:: Text excerpt ::
· · · · ·

Given what appeared to be a hard correspondence among what I saw in
Fontographer, what was printed in Adobe's maps, and what was displayed
when I entered something at the keyboard, I naively assumed that
PostScript fonts were operating much like my bitmapped fonts under DOS.
There were some obvious differences, the primary one being that glyphs
of different sizes were all drawn from the same font resource files
under PostScript, but it appeared as if a glyph lived in a certain cell.

Subject: 4.4. Differences between Windows and OS/2

This assumption was incorrect; PostScript fonts can be subdivided into
two types, one of which observes hard and invariant encodings similar
to those that apply to my bitmapped fonts, while the other represents a
completely different font mapping strategy. This difference became
apparent only when I attempted to share PostScript fonts between
Windows and OS/2 and got some unexpected results.

· · · · ·

:: Supplied data ::
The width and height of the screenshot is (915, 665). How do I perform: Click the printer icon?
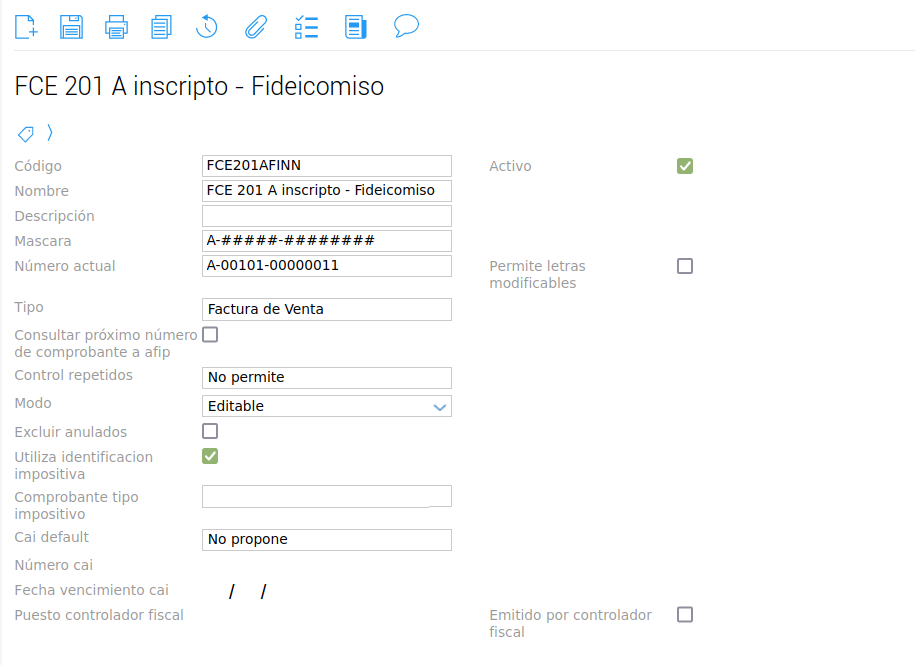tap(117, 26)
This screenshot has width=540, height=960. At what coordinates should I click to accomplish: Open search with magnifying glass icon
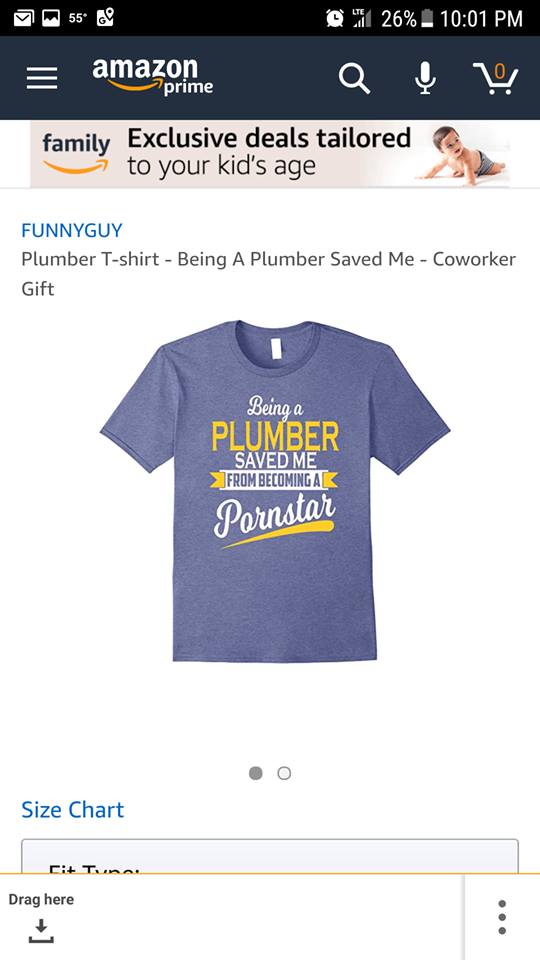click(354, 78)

· · · · ·

:: Required tasks ::
A. Please rewrite the paragraph in the font excerpt that begins "This assumption was incorrect" more briefly, keeping its main facts.
B. Answer these questions from the font excerpt:
(i) Under which operating system were the bitmapped fonts used?
(ii) In PostScript, where were glyphs of different sizes all drawn from?
(iii) Between which two systems were the PostScript fonts shared?
C. Continue the font excerpt from its last sentence.

:: Results ::
A. The assumption was wrong: PostScript fonts come in two types. One uses fixed, unchanging encodings like those of my bitmapped fonts. The other uses an entirely different font mapping strategy. I noticed this only when I tried to share PostScript fonts between Windows and OS/2 and got unexpected results.

B.
(i) DOS
(ii) The same font resource files
(iii) Windows and OS/2

C.
A PostScript font under Windows involves two files, a PFB (PostScript
Font Binary) file, which contains the PostScript instructions needed to
draw each glyph and some mapping information, and a PFM (Printer Font
Metrics) file, which encodes width and kerning information. A
PostScript font under OS/2 also uses the same PFB file, but instead of
the PFM file it uses an AFM (Adobe Font Metrics) file. The AFM and PFM
files contain much of the same basic information (although the AFM file
is somewhat more complete); the most important differences are in
format (AFM is plain text, PFM is binary) and use (OS/2 uses AFM,
Windows uses PFM).

Subject: 4.5. Installation under Windows and Win-OS/2

The OS/2 2.0 Font Palette tool (see below for changes to be introduced
with 2.1) by default installs fonts (both PFB and AFM files) into the
"\os2\dll" directory. Win-OS/2 by default installs PFB files into
"\psfonts" and PFM files into "\psfonts\pfm". These defaults can be
changed; since OS/2 and Win-OS/2 use the same PFB files, the user can
save disk space by allowing these to be shared (through installing into
the same directory, e.g., install OS/2 fonts into the "\psfonts"
directory instead of "\os2\dll".) Note that fonts must be intalled and
removed through the Font Palette; if you copy, move, or delete a font
file without using the Font Palette, the system configuration files are
not updated and all hell breaks loose.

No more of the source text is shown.